Heute und dieses Schuljahr ist Simone in der Klasse. Sie bringt Motion Design in die writers:class. Von der Post-It Geschichte übers haptische Erzählen mit Ton bis zum Comic – Simone steckt voller Ideen und Überra­schungen. In der letzten Stunde hat jede:r einen eigenen Comic gezeichnet und geschrieben — mit wenigen Wörtern und viel Inhalt. Diese Stunde geht es ans Cover.

„Hey Ruben, du bist mein Main Charakter!“, ruft Lorenz durch die Klasse. Ruben, groß, schlank, lange Haare, Brille nickt nur, ohne den Charakter gesehen zu haben. Als ich das Bild vom Main Charakter Ruben sehe, ist (fast) alles klar. „Comic Ruben“ hat einen Ball-runden Bauch, eine Zigarette im Mund, ein Bier in der Hand. Was er in seiner Geschichte erlebt, verrät mir Lorenz noch nicht. Um mehr zu erfahren, muss ich sein Comic lesen.

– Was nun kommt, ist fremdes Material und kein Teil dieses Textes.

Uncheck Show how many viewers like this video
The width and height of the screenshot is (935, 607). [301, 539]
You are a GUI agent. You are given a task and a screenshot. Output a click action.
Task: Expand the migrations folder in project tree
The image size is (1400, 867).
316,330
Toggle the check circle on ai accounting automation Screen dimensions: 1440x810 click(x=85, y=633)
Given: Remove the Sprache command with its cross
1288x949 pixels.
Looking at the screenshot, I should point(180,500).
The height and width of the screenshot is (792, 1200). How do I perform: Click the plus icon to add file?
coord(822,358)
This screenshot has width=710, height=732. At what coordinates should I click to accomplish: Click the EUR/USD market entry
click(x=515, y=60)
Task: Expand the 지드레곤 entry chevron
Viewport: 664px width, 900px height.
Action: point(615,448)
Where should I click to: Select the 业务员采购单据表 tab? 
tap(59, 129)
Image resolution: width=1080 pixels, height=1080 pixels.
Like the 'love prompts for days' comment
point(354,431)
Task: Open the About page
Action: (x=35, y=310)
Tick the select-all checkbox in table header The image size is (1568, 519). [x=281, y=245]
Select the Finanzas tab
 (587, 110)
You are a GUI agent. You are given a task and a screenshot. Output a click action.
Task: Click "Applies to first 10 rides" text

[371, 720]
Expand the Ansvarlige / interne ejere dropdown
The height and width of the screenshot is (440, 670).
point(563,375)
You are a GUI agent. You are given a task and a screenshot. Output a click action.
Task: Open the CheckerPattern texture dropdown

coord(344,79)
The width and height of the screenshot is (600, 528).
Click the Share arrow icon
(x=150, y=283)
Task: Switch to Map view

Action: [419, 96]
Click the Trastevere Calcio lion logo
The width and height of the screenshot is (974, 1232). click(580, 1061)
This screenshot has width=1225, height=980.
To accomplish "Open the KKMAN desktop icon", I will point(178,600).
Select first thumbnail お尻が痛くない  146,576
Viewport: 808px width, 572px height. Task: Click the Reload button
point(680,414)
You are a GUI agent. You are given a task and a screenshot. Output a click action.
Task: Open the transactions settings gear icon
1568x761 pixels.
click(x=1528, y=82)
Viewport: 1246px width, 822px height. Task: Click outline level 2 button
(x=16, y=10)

„Simone, wie kann ich eine Wasser­rutsche zeichnen?“, fragt Kimi und macht, an der Stirn ansetzend, eine ganz spezi­fische Bewegung mit seinen Händen. „Eine Wasser­rutsche“, sagt er noch einmal, und schon wieder versucht er mit seinen Händen etwas anzudeuten. „Halt so Haare… So eine Frisur…“, fügt er hinzu. Nun versteht Simone, worum es geht und hilf Kimi mit dem Zeichnen des Haarstils namens Wasserrutsche.

Mein heutiger Banknachbar trägt ein Sweat­shirt mit der Aufschrift „break the rules“. Ein kleines bisschen brechen auch wir heute die Rules. Denn die writers:class kann nicht nur schreiben, sondern auch Geschichten in Bildern erzählen. In einem Comic-Strip und mit dem Cover. Geschichten vom Devil, von Zombies, von Ruben, von Fußball, von Königen und Feinden und vom König der Feinde. Denn sie erzählen ihre Geschichten im Zeichnen, nicht im Schreiben. Oder fast nicht.

Schon vier Jahre lang begleiten wir diese Klasse. Zu Beginn wussten wir nicht, wen wir hier antreffen und kennen­lernen dürfen. Sie wussten nicht genau, auf was sie sich einlassen mit diesem Projekt, mit dieser writers:class. Wir alle wussten aller­dings, dass wir Lust haben, das gemeinsam anzugehen. Das lustvolle Schreiben und Erzählen von Geschichten. Aus unter­schied­lichen Blick­winkeln, in unter­schied­lichen Formaten und mit unter­schied­lichen Menschen.

Wie schön, wieder in der Klasse sein zu dürfen. Zwei Stunden lang darf ich einmal im Jahr eintauchen in die Schulwelt abseits der Schulwelt. Denn die writers:class ist wie eine Insel im Schul­alltag. Und das zehn Mal pro Jahr. An der MS Hasenfeld und in dieser Klasse sind wir gemeinsam mit dem Litera­turhaus Vorarlberg nun schon im vierten Jahr. Wir durften mit den Schüler:innen wachsen. Birgit, die Klassen­leh­rerin, sagt immer wieder, was für ein Geschenk die writers:class ist. Auch wir wurden in den letzten vier Jahren beschenkt. Mit WORTzu­fällen, mit Schleich­weg­ge­schichten, mit einem mini Poetryslam und vor allem durch die unglaub­liche Offenheit, Kreati­vität und die Soziale Kompetenz, die diese Klasse ausstrahlt. Comics sind am Entstehen. Was im Rest des Schul­jahres noch passieren wird und darf, darauf sind wir neugierig.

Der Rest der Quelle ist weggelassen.